Reminds of the Twilight Zone episode where an old couple goes to buy new bodies for themselves. The old man goes first and comes out in his new, young body to meet his still old wife. She looks at him and is more scared than happy. Ultimately, they decide to grow old and die together.

Yes. There’s a good chance the body you inhabit will react differently to the world around you though. If your new body creates less dopamine as your original body, you’d have all the memories and maybe even emotions, but you’d have a greater propensity towards depression. You might be quicker to anger too.

Even in twins, who are genetically the same person, we see differences. The most marked difference is where 1 twin will develop schizophrenia while the other is normal. We are as much the chemicals our bodies make as we are the memories that we retain.
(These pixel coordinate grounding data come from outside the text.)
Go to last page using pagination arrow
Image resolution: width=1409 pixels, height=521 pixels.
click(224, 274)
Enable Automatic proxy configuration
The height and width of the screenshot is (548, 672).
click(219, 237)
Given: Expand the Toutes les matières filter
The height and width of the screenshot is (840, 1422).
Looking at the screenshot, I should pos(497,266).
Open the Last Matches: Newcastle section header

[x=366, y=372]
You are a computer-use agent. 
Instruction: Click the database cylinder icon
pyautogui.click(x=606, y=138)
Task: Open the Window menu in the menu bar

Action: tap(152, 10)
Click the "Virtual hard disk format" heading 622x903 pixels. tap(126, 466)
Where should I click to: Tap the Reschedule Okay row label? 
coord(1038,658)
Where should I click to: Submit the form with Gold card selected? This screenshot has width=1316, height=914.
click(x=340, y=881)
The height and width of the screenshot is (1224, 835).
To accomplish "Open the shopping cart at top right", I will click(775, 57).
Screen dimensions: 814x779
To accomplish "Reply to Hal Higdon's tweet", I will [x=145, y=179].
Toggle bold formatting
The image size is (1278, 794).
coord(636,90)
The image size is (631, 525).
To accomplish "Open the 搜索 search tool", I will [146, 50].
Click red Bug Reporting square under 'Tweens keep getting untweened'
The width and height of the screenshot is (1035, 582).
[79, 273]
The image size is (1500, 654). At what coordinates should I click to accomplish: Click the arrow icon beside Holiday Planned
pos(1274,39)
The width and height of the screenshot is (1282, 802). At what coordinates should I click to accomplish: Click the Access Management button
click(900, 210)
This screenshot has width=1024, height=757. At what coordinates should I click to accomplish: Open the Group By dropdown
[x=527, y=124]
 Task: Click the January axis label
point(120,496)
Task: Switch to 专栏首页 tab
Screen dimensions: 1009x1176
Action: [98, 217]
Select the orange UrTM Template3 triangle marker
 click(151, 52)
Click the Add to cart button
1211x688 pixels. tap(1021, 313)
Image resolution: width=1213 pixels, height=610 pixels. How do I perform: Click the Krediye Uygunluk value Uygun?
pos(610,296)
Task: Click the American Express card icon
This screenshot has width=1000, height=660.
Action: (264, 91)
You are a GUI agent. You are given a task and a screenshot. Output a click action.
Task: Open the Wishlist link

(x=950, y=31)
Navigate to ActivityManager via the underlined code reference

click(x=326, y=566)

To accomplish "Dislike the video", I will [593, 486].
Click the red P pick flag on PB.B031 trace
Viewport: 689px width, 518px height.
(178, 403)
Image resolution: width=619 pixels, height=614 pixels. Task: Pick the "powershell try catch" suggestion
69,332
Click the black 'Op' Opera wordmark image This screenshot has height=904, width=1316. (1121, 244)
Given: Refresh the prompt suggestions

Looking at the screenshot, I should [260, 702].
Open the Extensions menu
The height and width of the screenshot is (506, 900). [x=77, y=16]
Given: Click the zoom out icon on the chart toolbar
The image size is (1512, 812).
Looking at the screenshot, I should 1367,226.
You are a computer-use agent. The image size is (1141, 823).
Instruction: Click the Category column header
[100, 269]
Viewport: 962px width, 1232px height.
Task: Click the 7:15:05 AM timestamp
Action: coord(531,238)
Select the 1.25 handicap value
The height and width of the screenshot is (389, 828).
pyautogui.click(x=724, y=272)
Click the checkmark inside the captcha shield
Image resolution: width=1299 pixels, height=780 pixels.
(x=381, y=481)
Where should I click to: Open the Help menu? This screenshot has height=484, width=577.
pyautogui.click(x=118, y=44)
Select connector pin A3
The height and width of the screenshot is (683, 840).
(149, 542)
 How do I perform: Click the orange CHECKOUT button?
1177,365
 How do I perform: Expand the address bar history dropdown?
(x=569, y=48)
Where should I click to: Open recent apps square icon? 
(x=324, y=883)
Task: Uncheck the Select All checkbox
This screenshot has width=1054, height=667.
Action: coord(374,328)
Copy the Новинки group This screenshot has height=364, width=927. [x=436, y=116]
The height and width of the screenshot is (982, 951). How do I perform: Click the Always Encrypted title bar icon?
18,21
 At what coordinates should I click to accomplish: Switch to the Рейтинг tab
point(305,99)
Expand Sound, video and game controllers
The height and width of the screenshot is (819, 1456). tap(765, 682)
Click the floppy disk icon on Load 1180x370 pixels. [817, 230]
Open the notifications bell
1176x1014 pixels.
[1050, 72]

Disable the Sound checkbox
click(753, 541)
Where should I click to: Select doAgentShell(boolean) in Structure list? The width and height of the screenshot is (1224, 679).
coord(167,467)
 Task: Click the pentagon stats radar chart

Your ass had better be born and remain in zero-G for your lifetime in order to even remotely enjoy living over 100 years.

You’re thinking too old school Bill. Good nanotech will give you the body of a 20 year old, and ideally will fix your brain up too.

Ok, Mr. Science, did you ever stop to consider that those weren’t twins you were studying, but rather the prime universe child and their negative zone doppleganger? Obviously the bodies are the same, but Dopamine makes negative zoners angry and aggressive.

Regarding Henry and his cybersuit.
Also, Bill, hello? Bio-organic exoskeleton? Powersuit? I’ve seen you in the Iron Man / Robert Downey Junior thread, don’t play coy with me.

Well, they can’t occupy the same dimension for long. We’re going to have to send them into a ‘neutral zone’ between our universes for the rest of eternity.